Here’s another example of a credible bio, and therefore a credible source: “Tara Shirazian is an ob/gyn. She is a practicing gynecologic surgeon and an Assistant Professor at NYU Langone Medical Center in New York City. Tara is recognized as an international leader in global women’s health and a frequently cited expert in this field. She is also an accomplished researcher focused on interventions designed to decrease maternal morbidity and mortality, with work published in such prominent medical journals as the American Journal of Perinatology and ACOG Today.
iii) Run a quick cross-reference, especially if you’ve never heard of your expert author before. A quick Google of “Dr. Tara Shirazian” and “NYU Langone Medical Center” confirms that she is indeed an instructor at the renowned university and an expert in the field of women’s reproductive health. Always ask yourself if you can trust the author and his or her expertise.
5) Read reviews.
Speaking of Google, consumers shopping the web can perform a quick search to confirm whether a business is trustworthy. If you Google the business name, and add “reviews” or “customer reviews” you’ll likely get some feedback on the legitimacy of the brand as well as the quality of its product or service.
6) Screen for bias.
As you can see, determining credibility on the web requires the same set of skills of a professional journalist or researcher. It involves fact-checking and questioning the information that lands on your desktop.

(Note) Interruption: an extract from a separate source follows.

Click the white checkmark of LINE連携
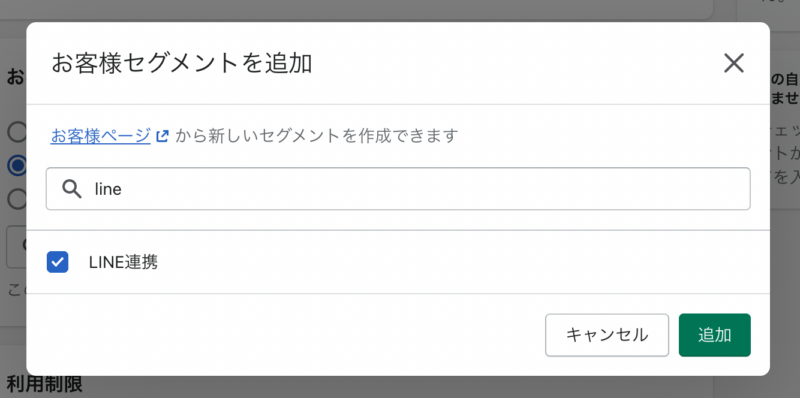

If you’re searching for information about politics and policies, ask yourself whether the organization behind the website has political affiliations or agendas. Opt for non-partisan sites with objective content and authors.
Also, informational data from major corporations should also be met with skepticism. While you may trust a business for a specific product, you might think twice before trusting their company data. For example, if a major sneaker company publishes a clinical study about the link between health and power-walking, don’t be surprised if their research entices you to buy their latest kicks. In this case, you’re better off trusting facts and figures from a study conducted by the American Podiatric Medical Association.

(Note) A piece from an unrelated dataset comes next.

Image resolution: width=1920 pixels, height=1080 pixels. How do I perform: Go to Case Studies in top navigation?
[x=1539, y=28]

7) Balance, Stats and Attribution. As mentioned, anyone can claim they’re an expert. That’s because anyone can publish statistics online and claim them as facts.

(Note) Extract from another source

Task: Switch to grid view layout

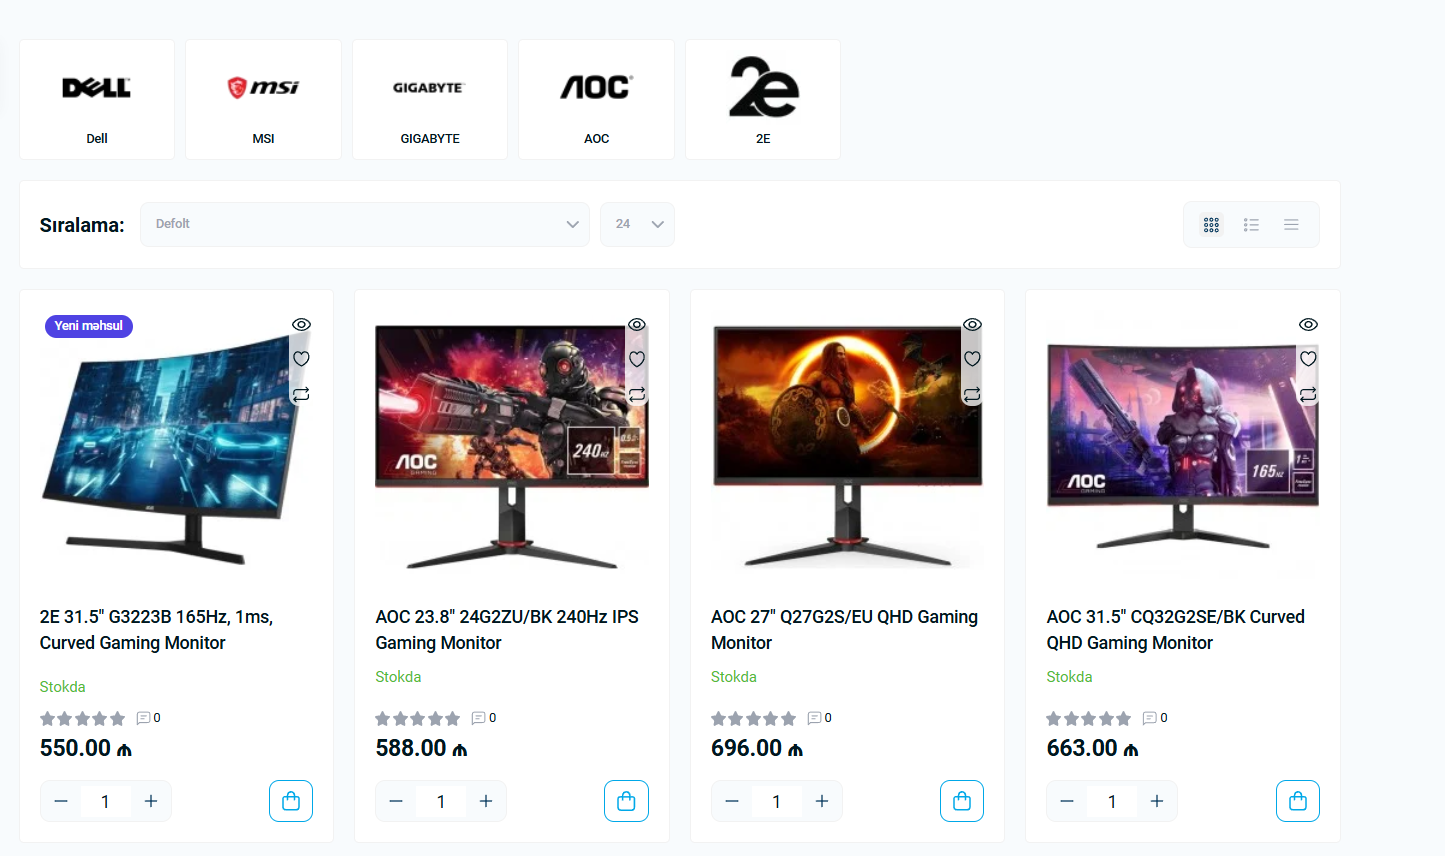Action: (x=1211, y=225)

But only a well-informed, reliable source will know to cite--as well as link to--the original source from which that statistic was published. They’ll also know not to pull outdated information.
Once you know the original source you can check the original study for key things like who wrote the study (an intern or research scholar?), when was the study conducted (2019 or 1997?), the purpose of the study (why was the study conducted?), and its methodology (did they survey 100 people or 1,000?).
Let’s break down a good example of credible sourcing. Steve Lohr, reporter for the New York Times, recently published an article titled New Yorkers Face a Training Gap for Tech Jobs, but a Study Finds Hope. The headline alone shows balance instead of bias, as there is no praising or blaming of any party or company. The reporter attributes his facts to a study conducted by a credible source, The Center for An Urban Future, an independent and nonpartisan organization, as opposed to a for-profit entity with an agenda. He also directly links to the original study .
In journalism school, rookie reporters are often taught to attribute, attribute, attribute. Look for websites that properly cite and link to sources that are credible, recent and relevant. This will professionalize your published works and elevate your expertise. Meanwhile, sharing false information or heavily biased news might harm your own online reputation. It’s your job to protect it.